Activity clocks: spreading dynamics on temporal networks of human contact

TL;DR

This paper investigates how activity clocks based on human contact data influence spreading dynamics on temporal networks, revealing robust patterns and the impact of heterogeneity and correlations.

Contribution

It introduces node-specific activity clocks to analyze spreading processes, uncovering statistical patterns and the effects of heterogeneity and correlations in empirical data.

Findings

Activity clocks reveal robust statistical patterns in spreading times.

Heterogeneous inter-event times and edge activity influence spreading dynamics.

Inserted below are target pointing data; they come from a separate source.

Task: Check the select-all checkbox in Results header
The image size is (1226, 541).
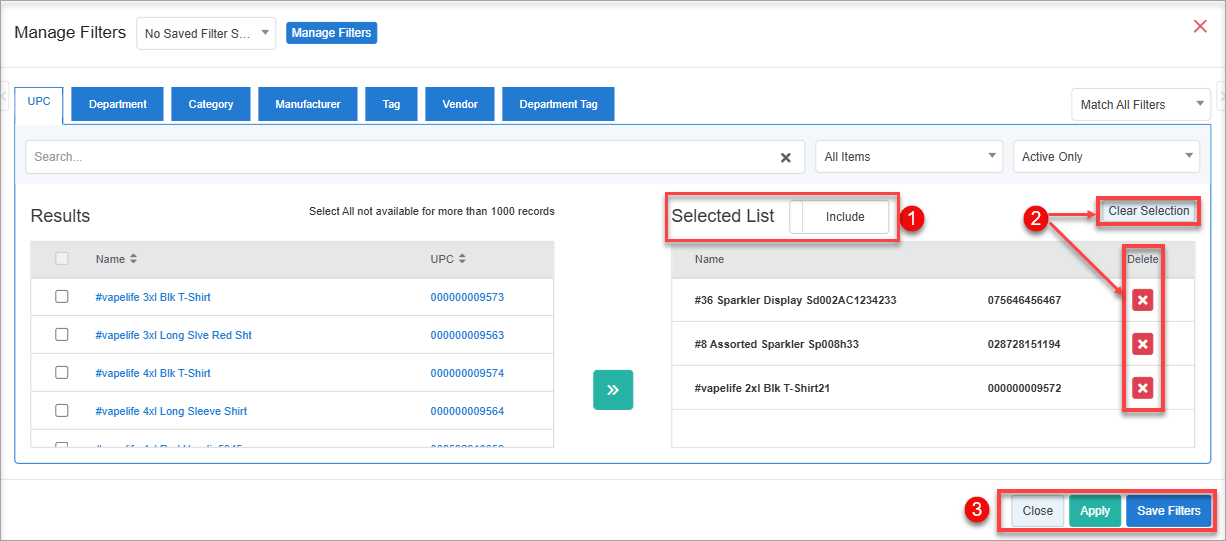Action: 62,259
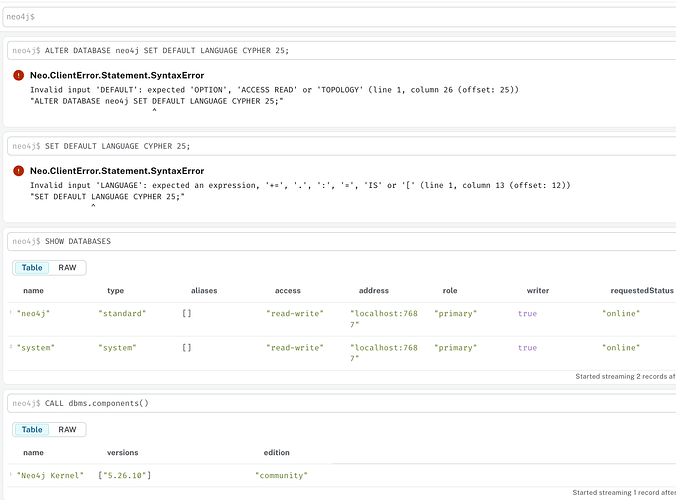The width and height of the screenshot is (676, 500).
Task: Click the "5.26.10" version value
Action: [x=125, y=475]
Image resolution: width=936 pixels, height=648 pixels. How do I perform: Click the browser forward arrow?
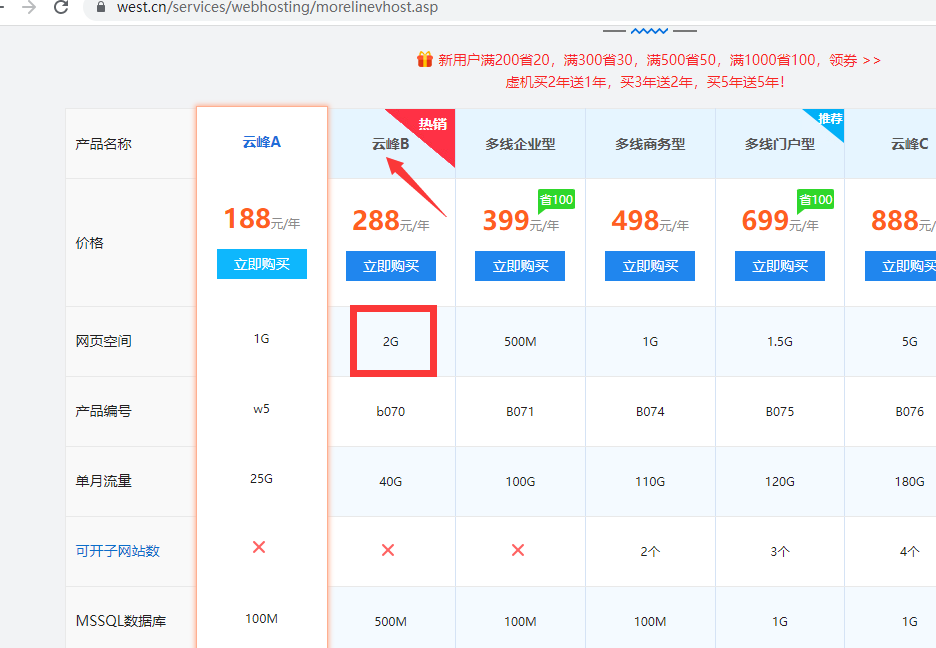(x=29, y=7)
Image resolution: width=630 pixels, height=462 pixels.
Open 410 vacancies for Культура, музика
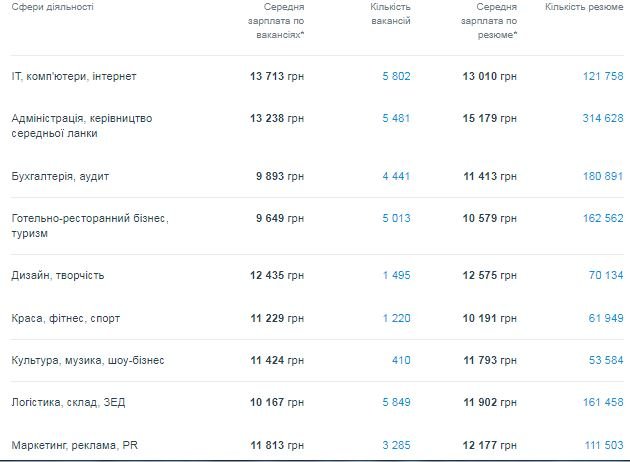tap(402, 360)
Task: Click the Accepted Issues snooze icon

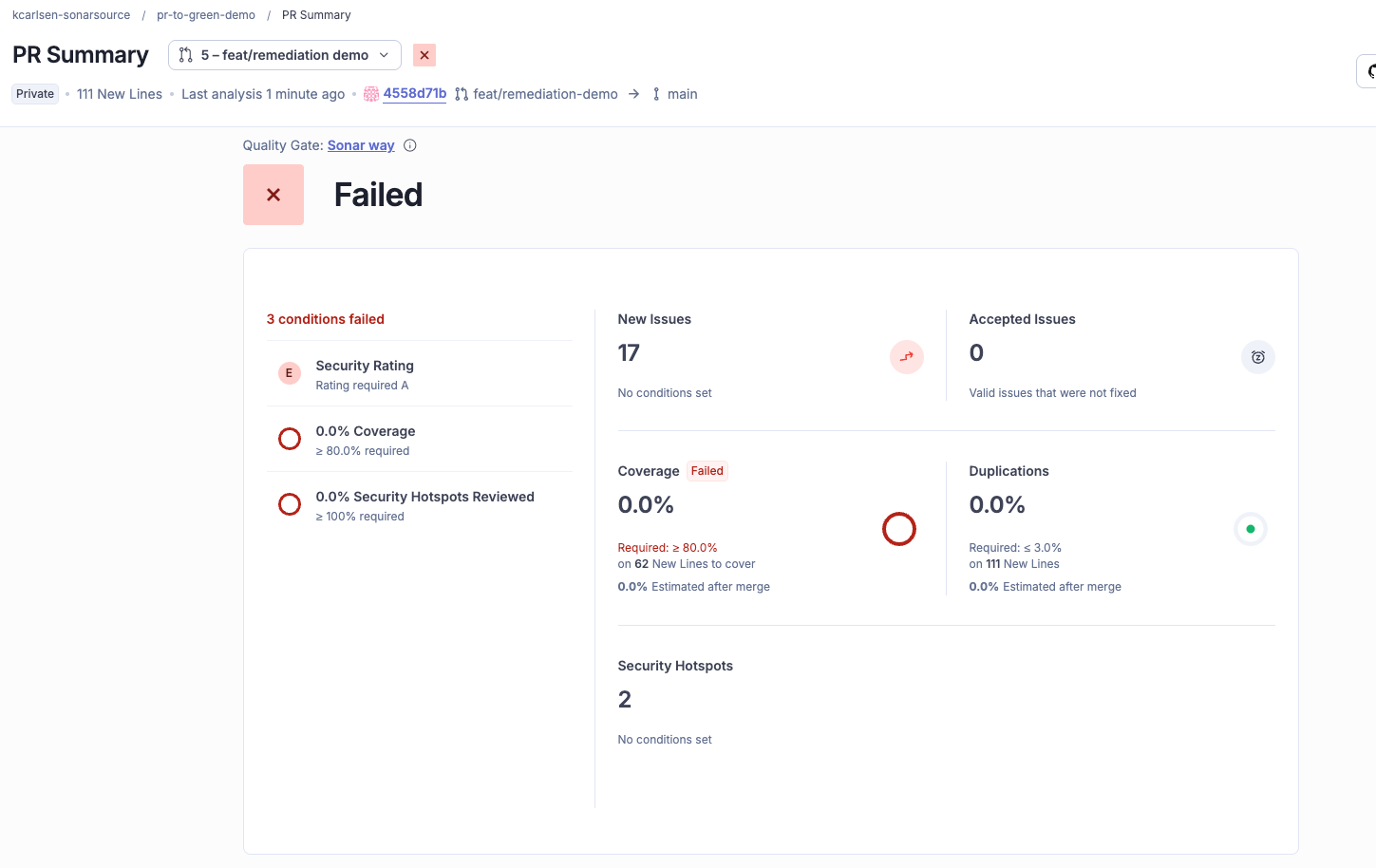Action: [x=1257, y=357]
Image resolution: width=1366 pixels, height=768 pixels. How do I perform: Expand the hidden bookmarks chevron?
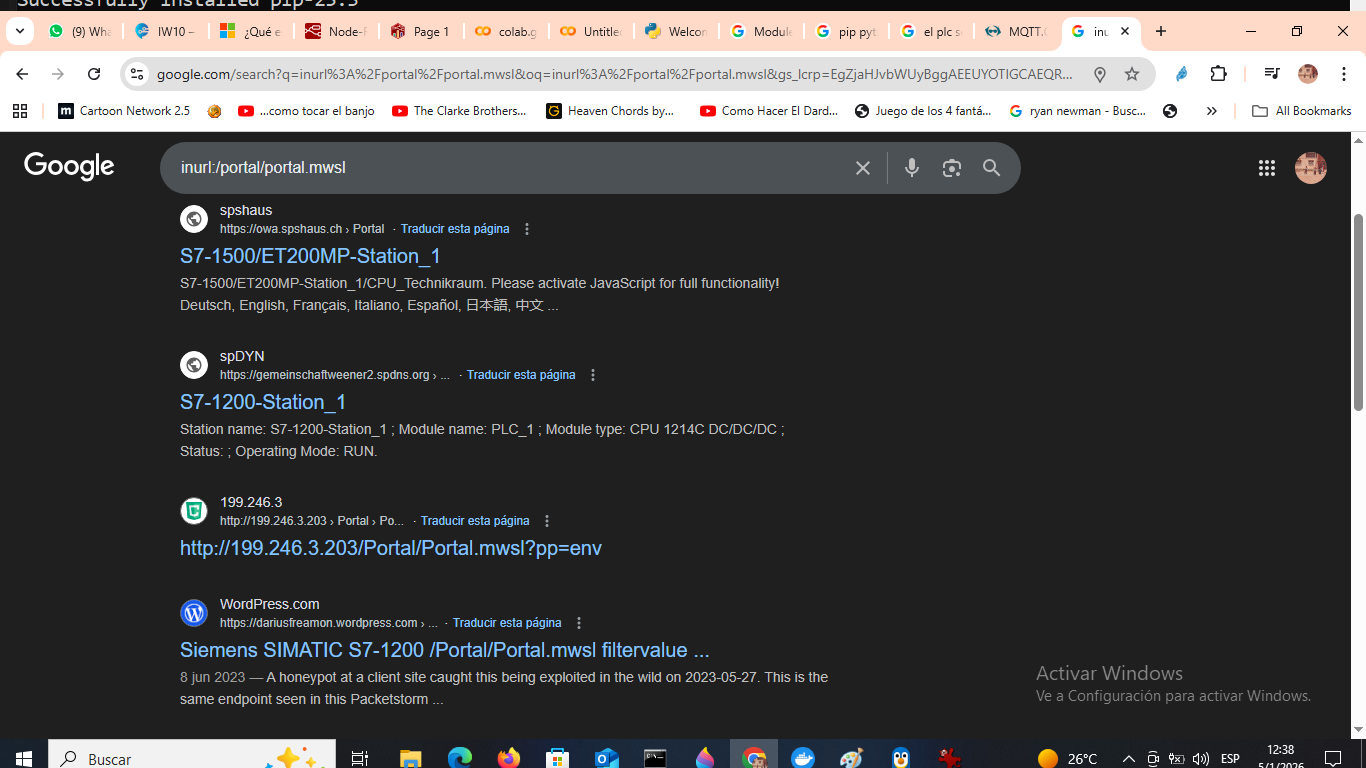[x=1212, y=111]
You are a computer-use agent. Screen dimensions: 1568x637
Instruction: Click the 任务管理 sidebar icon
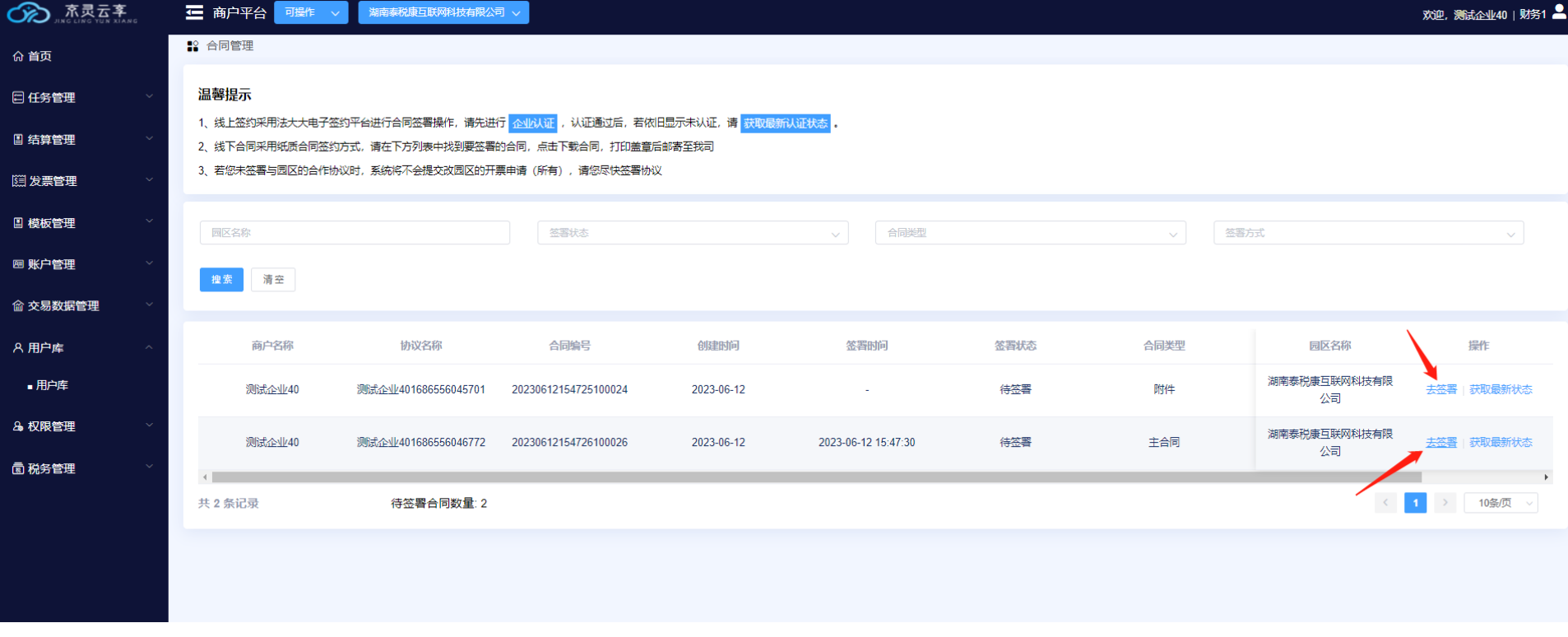(x=18, y=97)
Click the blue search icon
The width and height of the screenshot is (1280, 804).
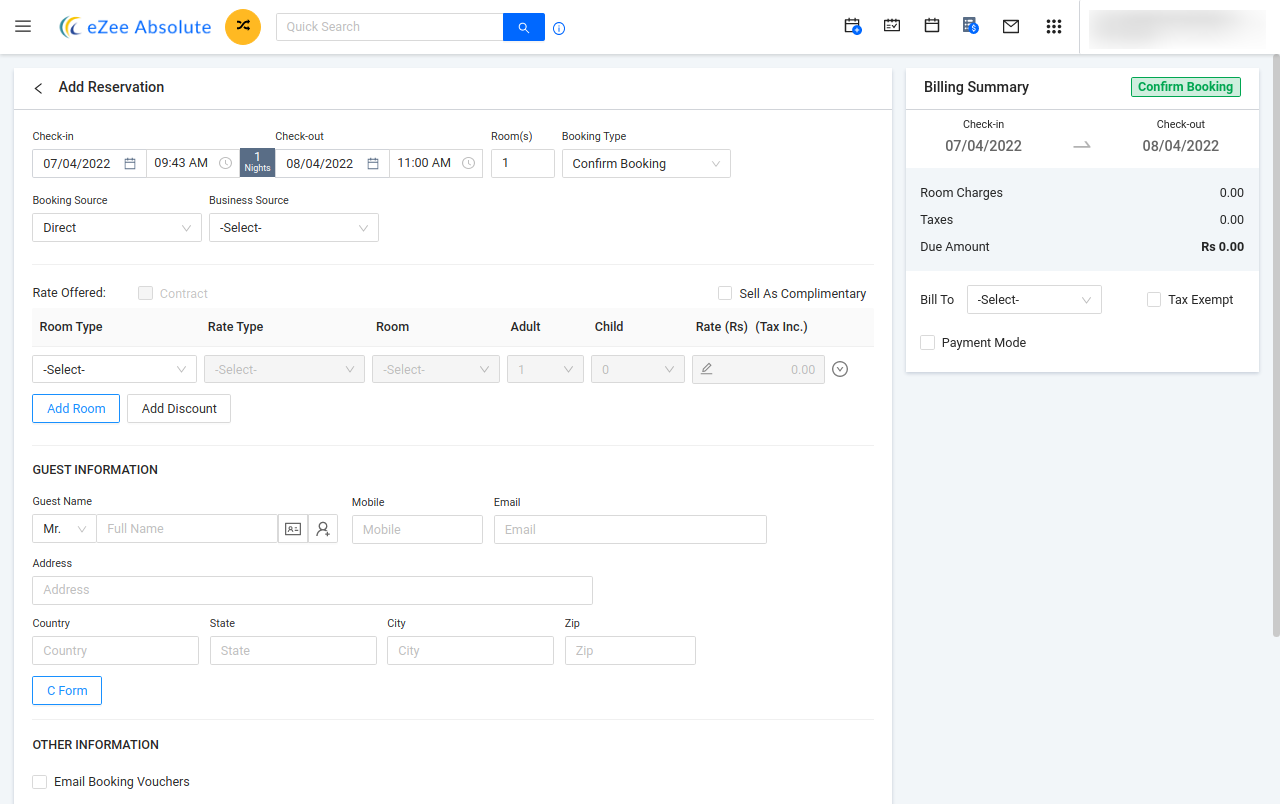523,26
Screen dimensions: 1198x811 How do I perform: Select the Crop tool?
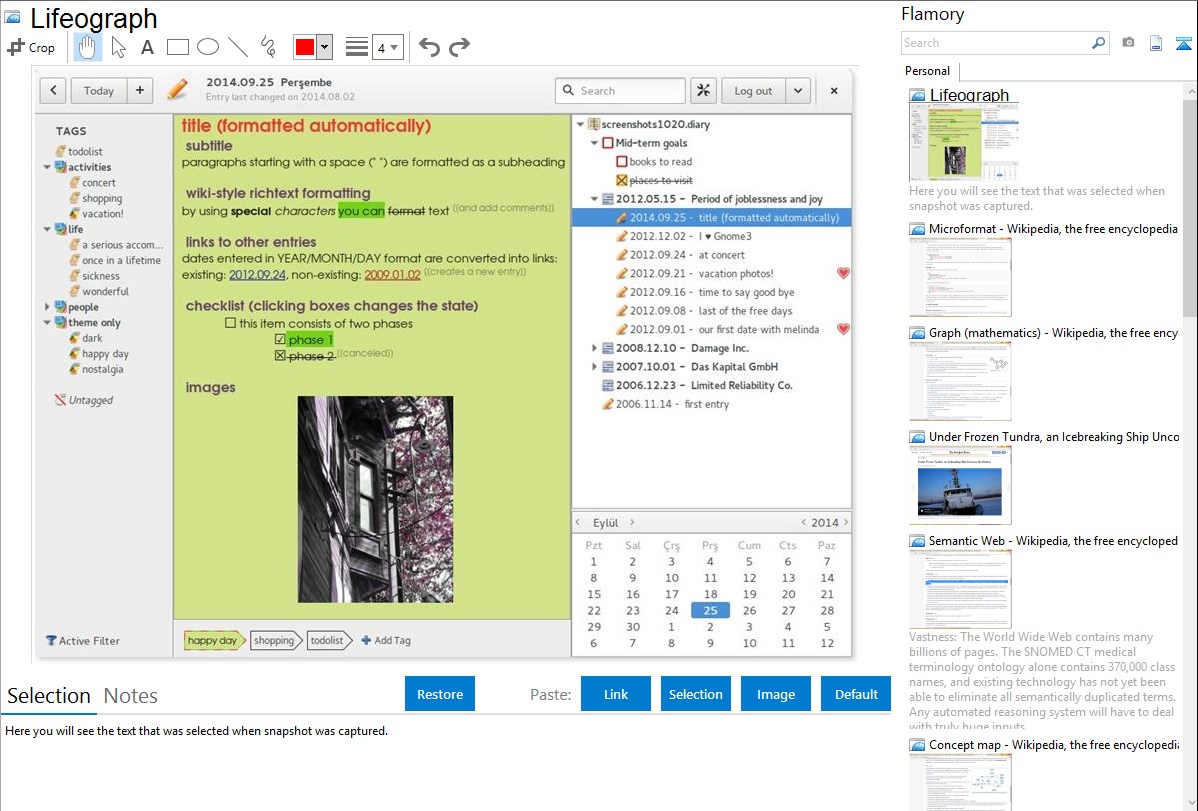[x=31, y=47]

Strong activity correlations can cause significant deviations from typical patterns.

Abstract

Dynamical processes on time-varying complex networks are key to understanding and modeling a broad variety of processes in socio-technical systems. Here we focus on empirical temporal networks of human proximity and we aim at understanding the factors that, in simulation, shape the arrival time distribution of simple spreading processes. Abandoning the notion of wall-clock time in favour of node-specific clocks based on activity exposes robust statistical patterns in the arrival times across different social contexts. Using randomization strategies and generative models constrained by data, we show that these patterns can be understood in terms of heterogeneous inter-event time distributions coupled with heterogeneous numbers of events per edge. We also show, both empirically and by using a synthetic dataset, that significant deviations from the above behavior can be caused by the presence of edge classes with strong activity correlations.